-- Dataset records follows --

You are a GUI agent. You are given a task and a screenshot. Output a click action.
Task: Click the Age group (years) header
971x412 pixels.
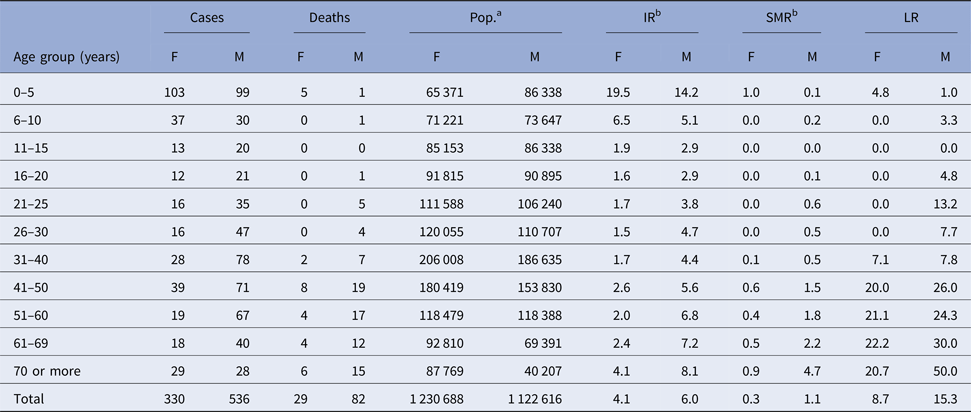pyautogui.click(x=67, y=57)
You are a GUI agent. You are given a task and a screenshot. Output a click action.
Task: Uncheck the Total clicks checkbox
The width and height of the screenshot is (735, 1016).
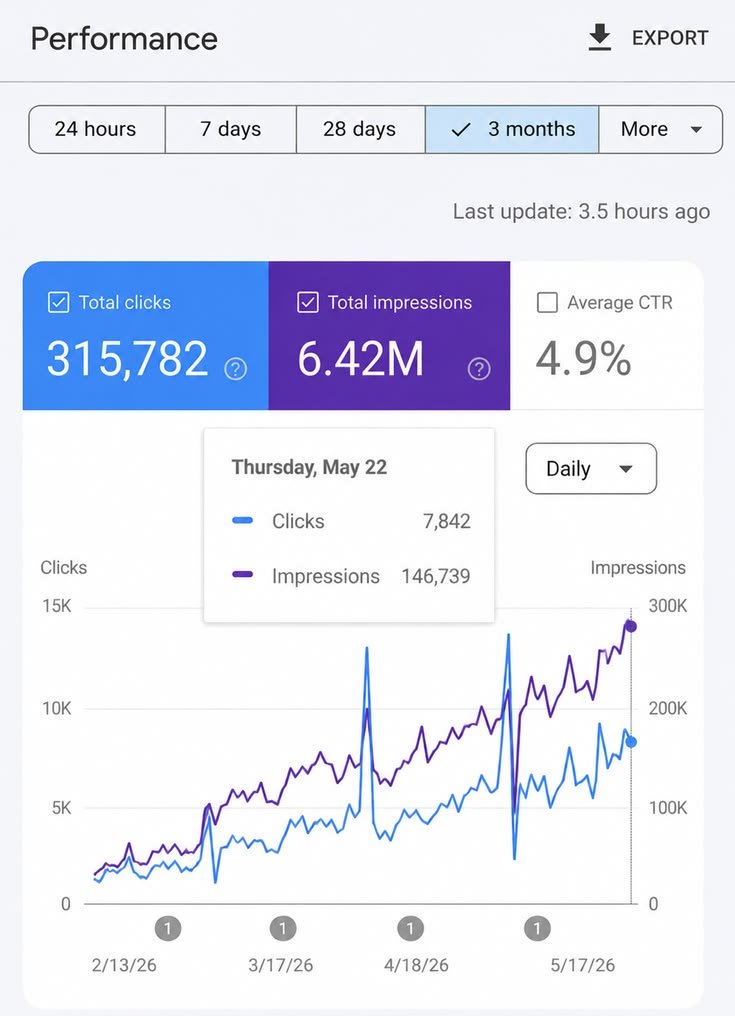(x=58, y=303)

-- Dataset records concluded --

- What is being asked: Although the records contain pictures, only their text should be repeated, exactly as it appears.

- Your response:
You are a GUI agent. You are given a task and a screenshot. Output a click action.
Task: Click the Age group (years) header
971x412 pixels.
pyautogui.click(x=67, y=57)
You are a GUI agent. You are given a task and a screenshot. Output a click action.
Task: Uncheck the Total clicks checkbox
The width and height of the screenshot is (735, 1016).
(x=58, y=303)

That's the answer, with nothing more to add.